HOW TO COMPLETE THIS TASK :: In the material below, present everything from the line containing "Image resolution: width=1238" down to the line containing "(1001, 512)." as a Markdown table with the columns Row and Line, skipping blank lines and leaving out the pictures.
+-------+
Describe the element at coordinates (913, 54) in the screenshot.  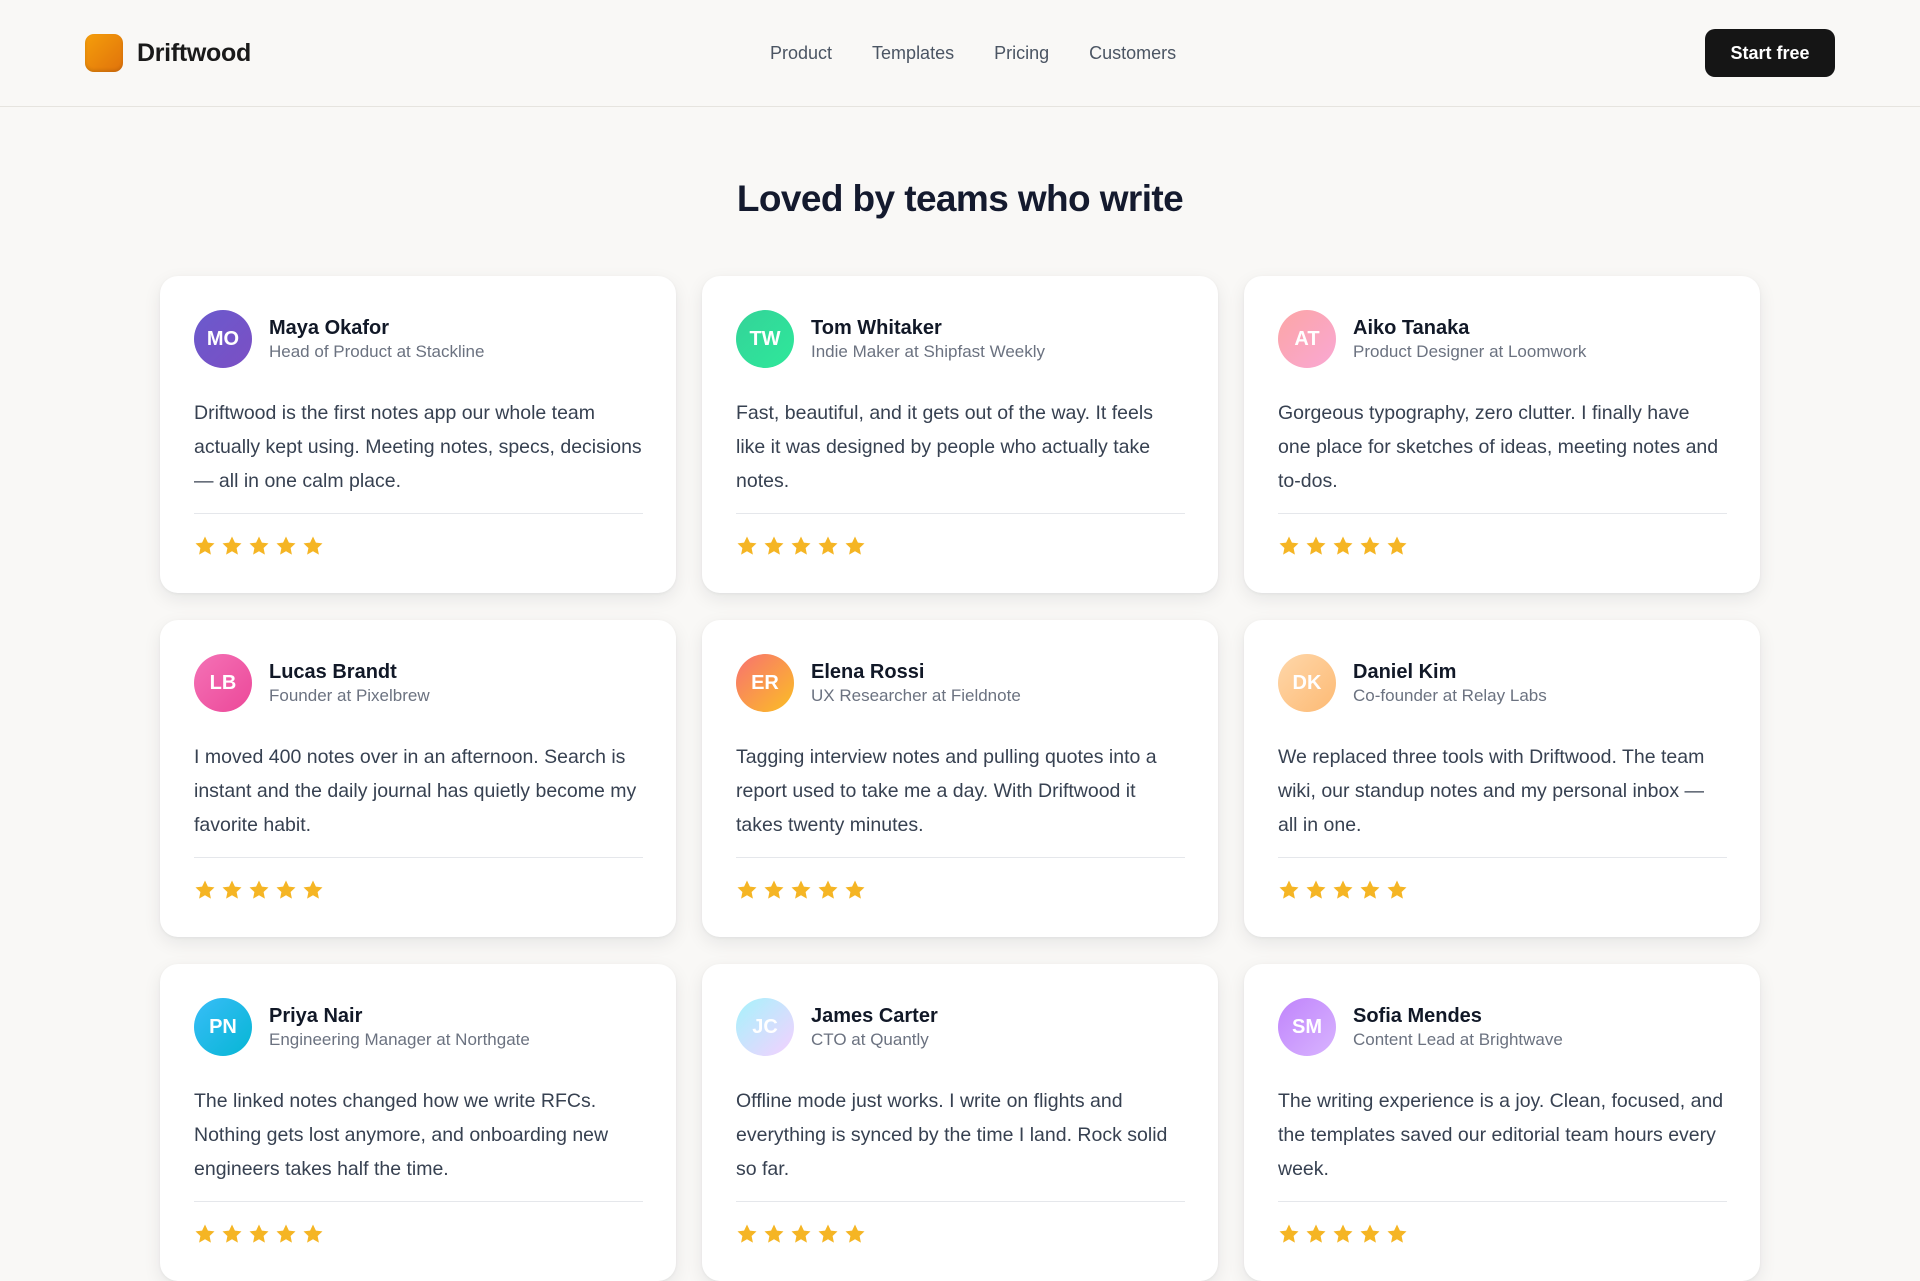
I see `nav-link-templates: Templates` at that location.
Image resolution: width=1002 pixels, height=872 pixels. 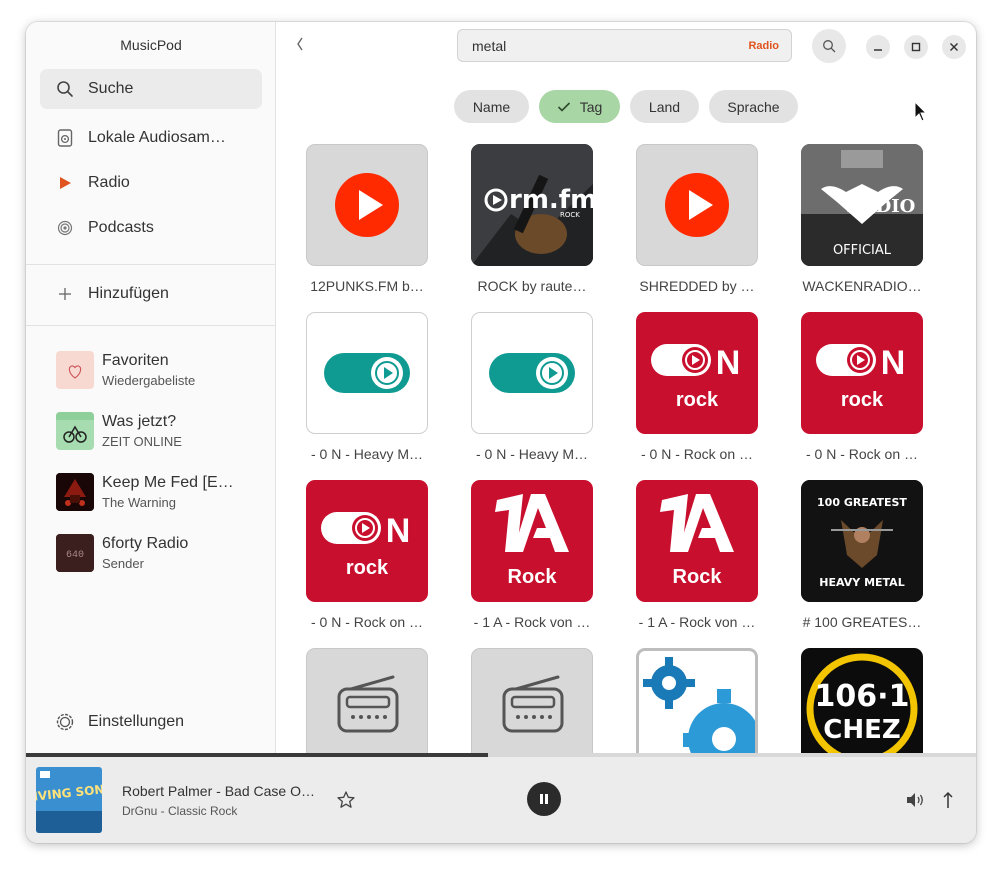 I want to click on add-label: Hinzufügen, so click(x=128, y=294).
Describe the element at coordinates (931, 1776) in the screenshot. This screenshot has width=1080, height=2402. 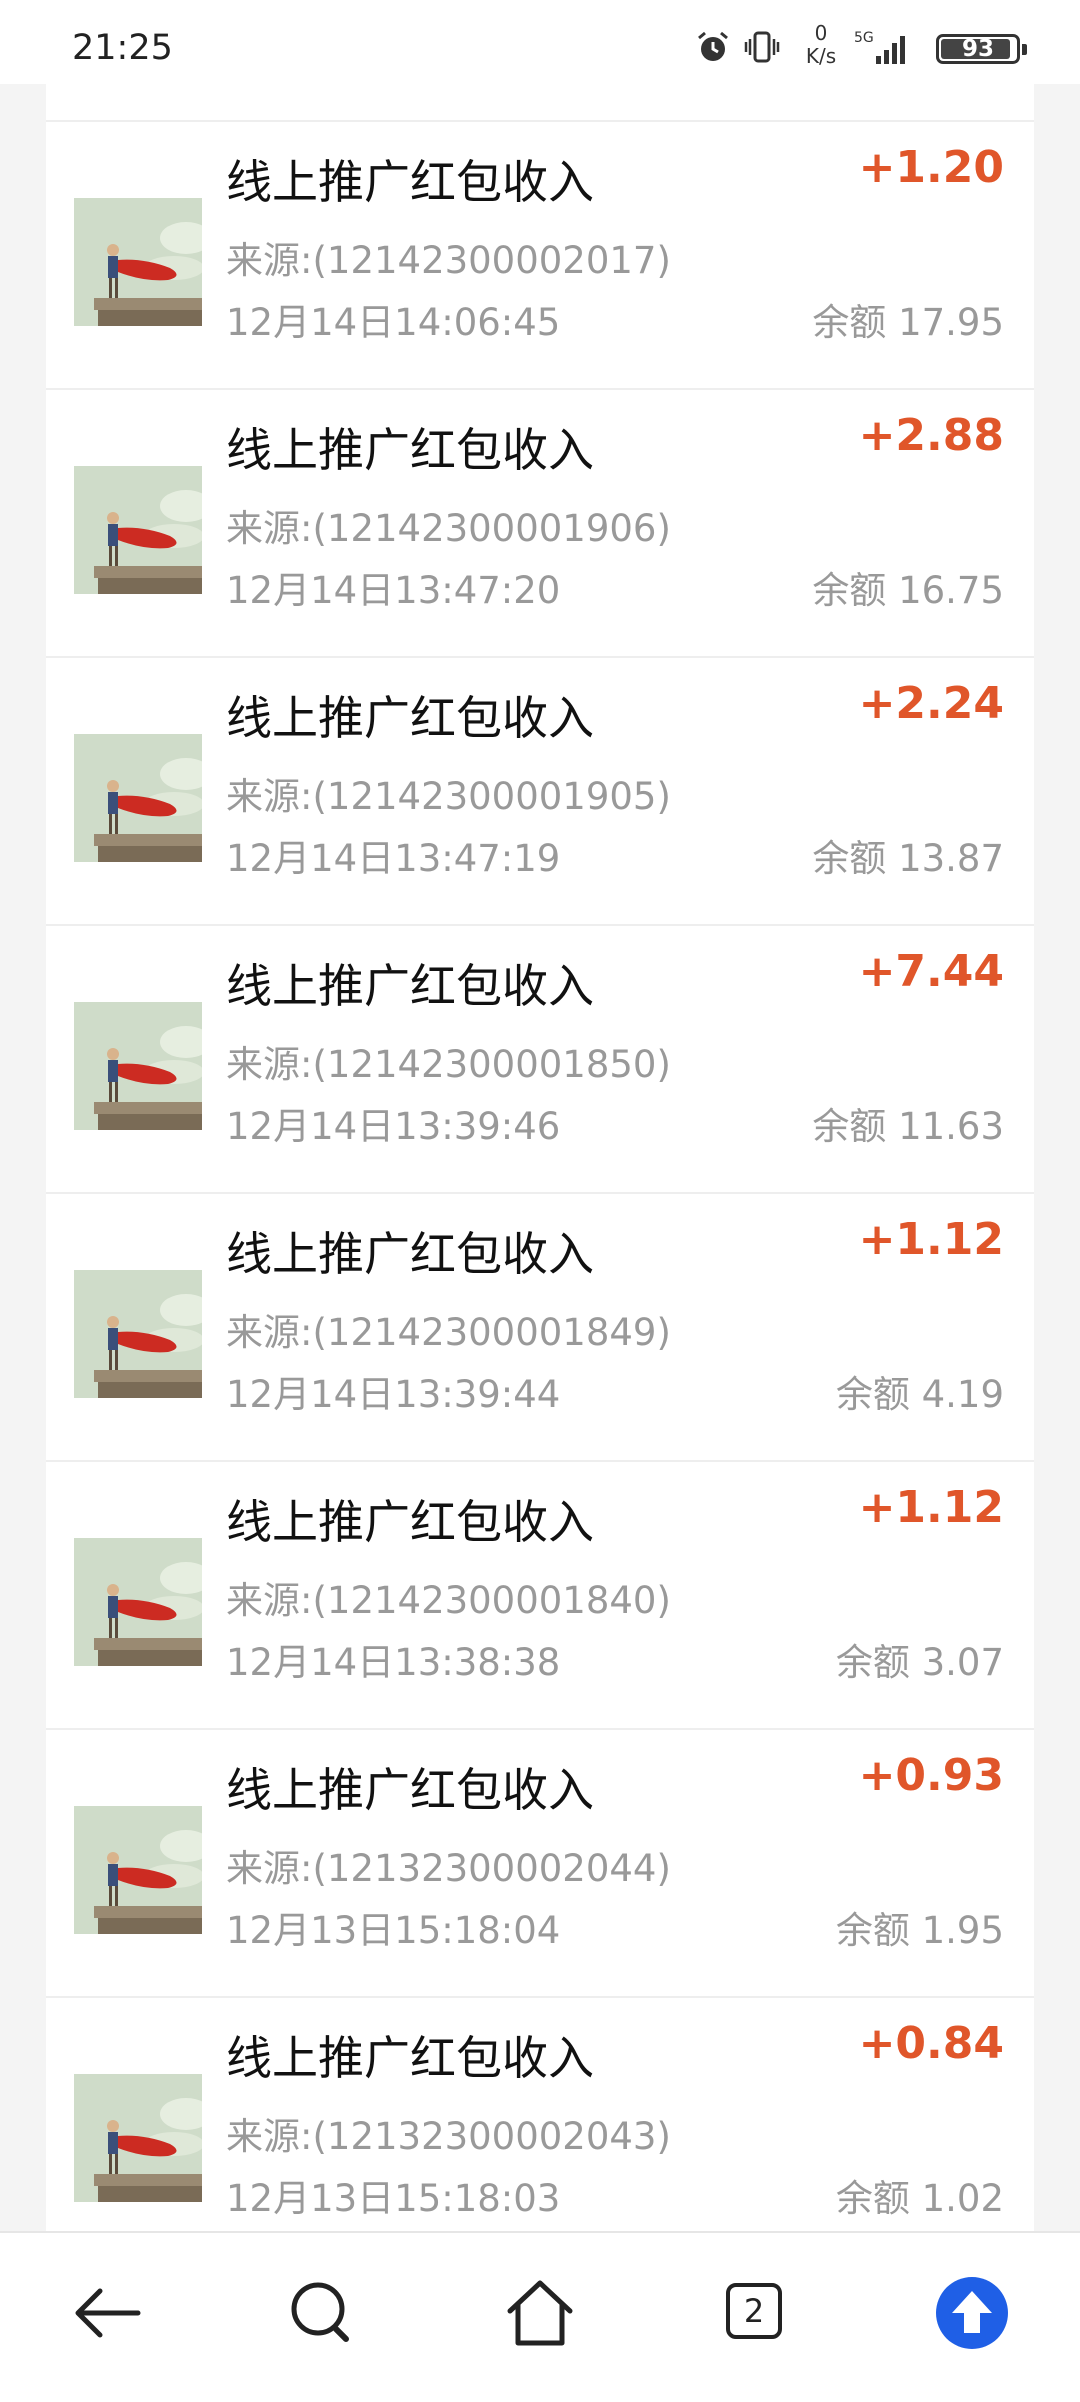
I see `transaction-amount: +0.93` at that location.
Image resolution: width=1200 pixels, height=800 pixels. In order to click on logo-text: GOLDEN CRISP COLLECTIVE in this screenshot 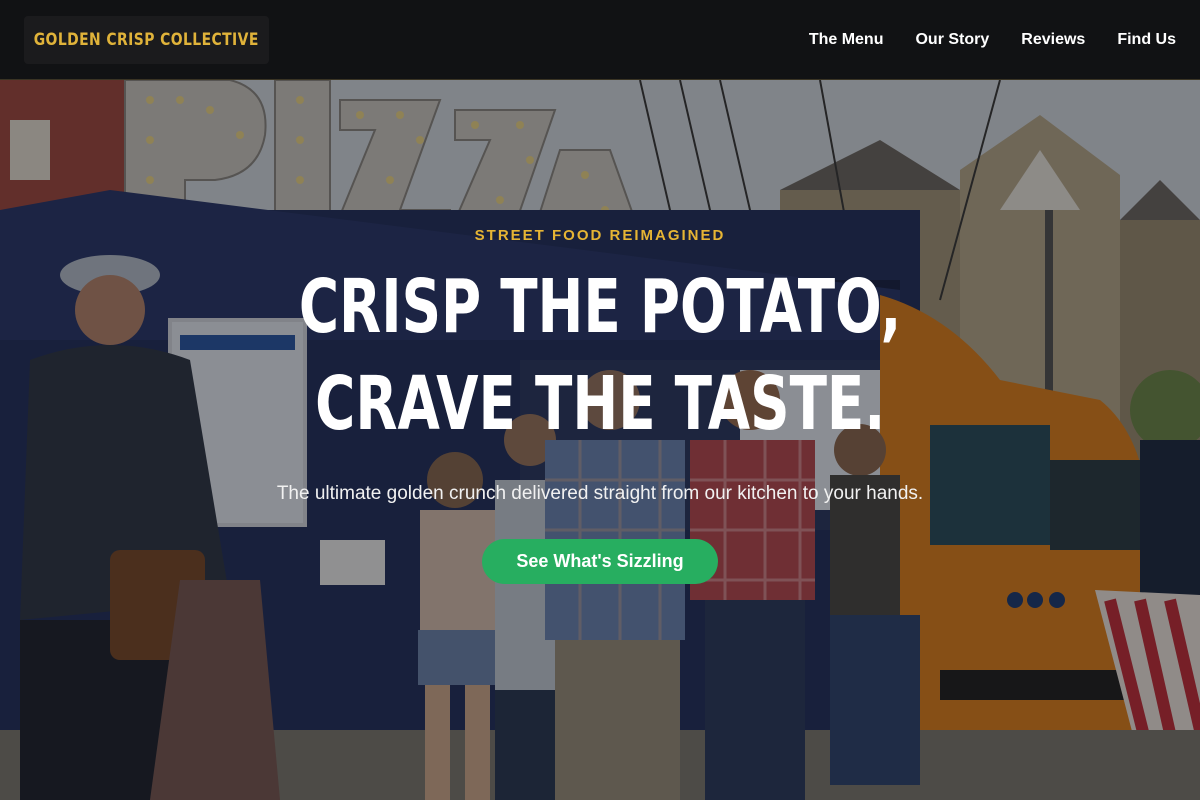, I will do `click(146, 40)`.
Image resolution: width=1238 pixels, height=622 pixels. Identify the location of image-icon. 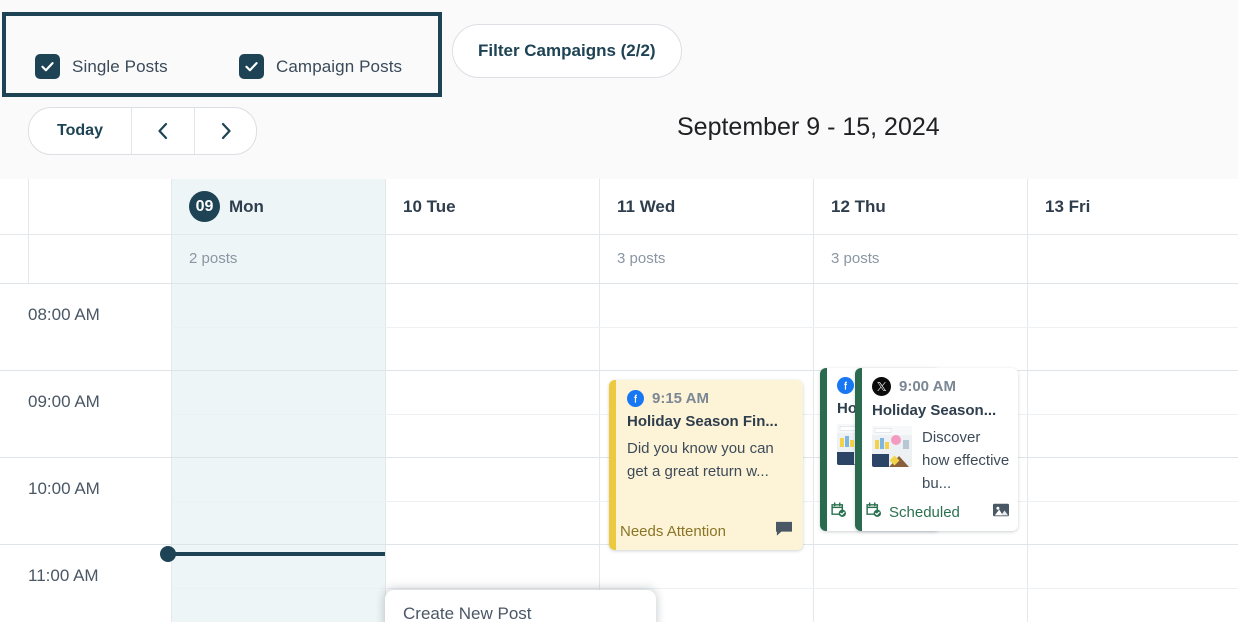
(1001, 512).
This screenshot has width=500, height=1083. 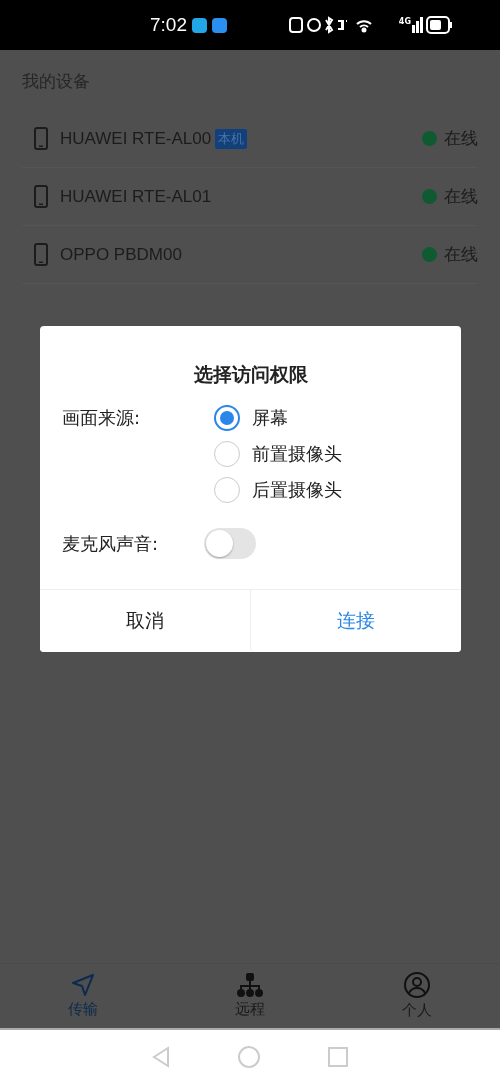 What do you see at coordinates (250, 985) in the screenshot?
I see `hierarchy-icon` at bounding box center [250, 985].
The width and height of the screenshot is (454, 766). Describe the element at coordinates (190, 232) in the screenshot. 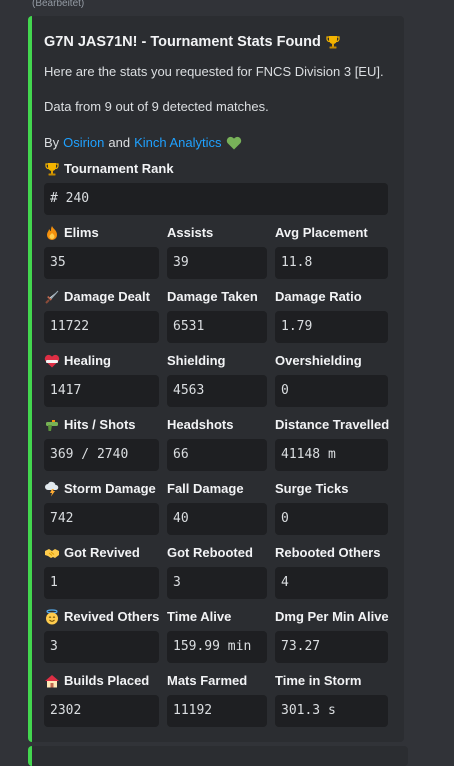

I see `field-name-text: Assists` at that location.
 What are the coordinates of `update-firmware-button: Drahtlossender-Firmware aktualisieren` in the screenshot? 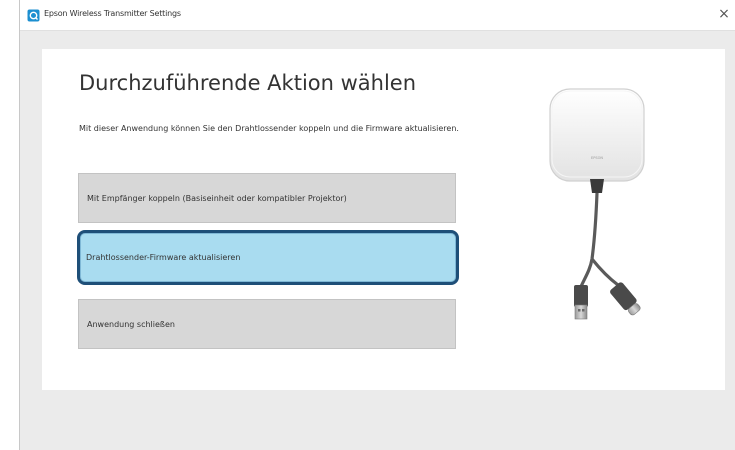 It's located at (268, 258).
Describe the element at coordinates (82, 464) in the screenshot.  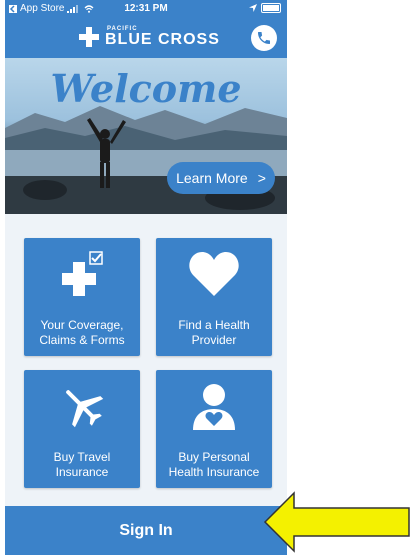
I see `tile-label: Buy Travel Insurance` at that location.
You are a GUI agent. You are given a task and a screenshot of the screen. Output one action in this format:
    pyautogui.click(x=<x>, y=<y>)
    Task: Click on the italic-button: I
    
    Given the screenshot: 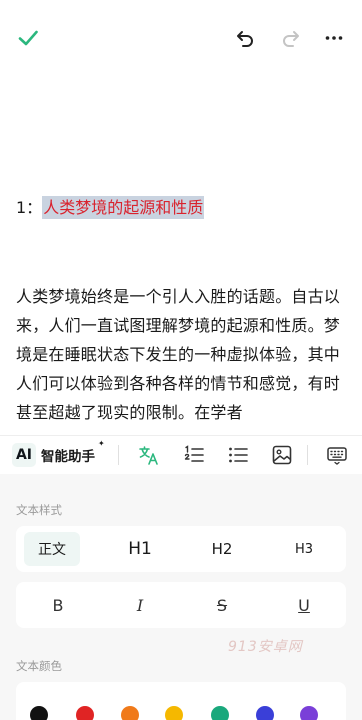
+-------+
TASK OUTPUT ::
| Row | Line |
|---|---|
| 1 | Image resolution: width=1238 pixels, height=622 pixels. Identify the location of image-icon.  |
| 2 | (1001, 512). |